A *trading operation* refers to the processes and activities involved in buying and selling financial instruments such as stocks, bonds, commodities, cryptocurrencies, and derivatives. These operations can occur on various platforms and markets (e.g., stock exchanges, crypto exchanges, over-the-counter markets) and can be conducted by individuals, institutional investors, or automated systems.
🔍 Key Components of a Trading Operation:
1. *Market Research & Analysis*
- *Technical Analysis*: Studying price charts, indicators, and patterns.
- *Fundamental Analysis*: Evaluating the intrinsic value based on economic indicators, earnings, or project fundamentals (in crypto).
2. *Trade Execution*
- Using platforms like Binance, Coinbase, Robinhood, or traditional brokers to place buy/sell orders.
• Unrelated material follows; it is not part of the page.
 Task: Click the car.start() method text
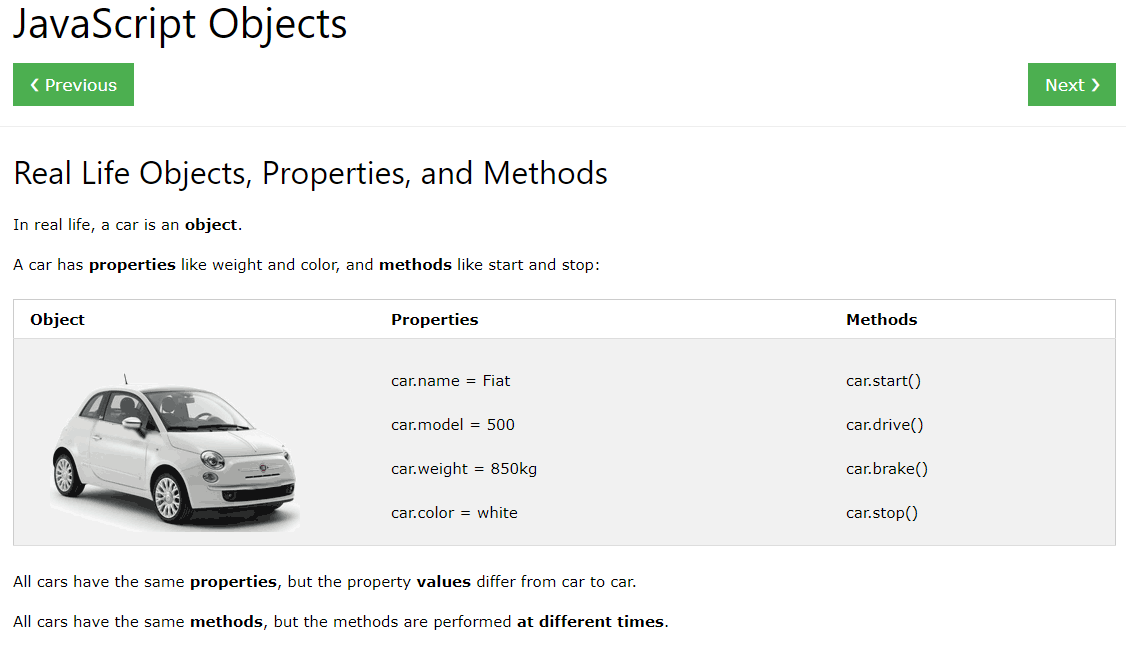pos(883,380)
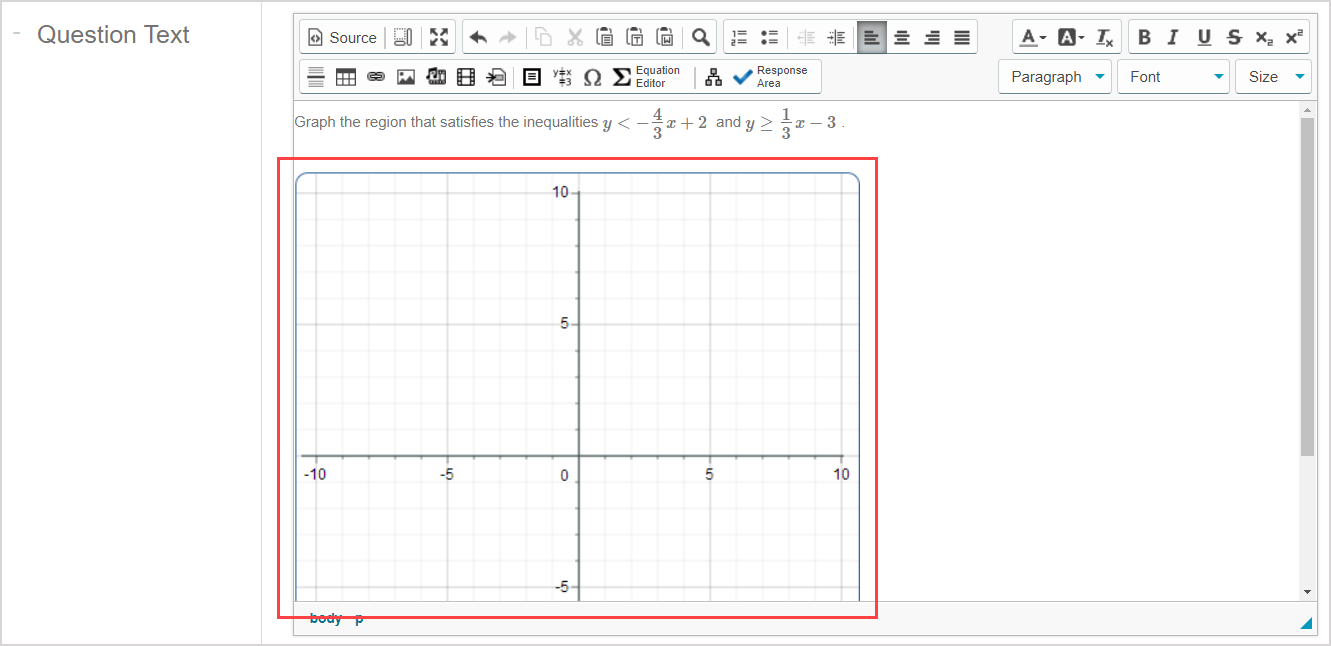Click the editor scrollbar down arrow
Image resolution: width=1331 pixels, height=646 pixels.
(1307, 591)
- Orders include market, limit, stop-loss, and stop-limit types.
3. *Risk Management*
- Setting stop-loss and take-profit orders.
- Portfolio diversification and position sizing to manage exposure.
4. *Compliance & Record Keeping*
- Adhering to regulatory guidelines.
- Maintaining accurate transaction records for auditing and tax purposes.
5. *Back-Office Operations*
- Settling trades, reconciling accounts, and reporting to stakeholders.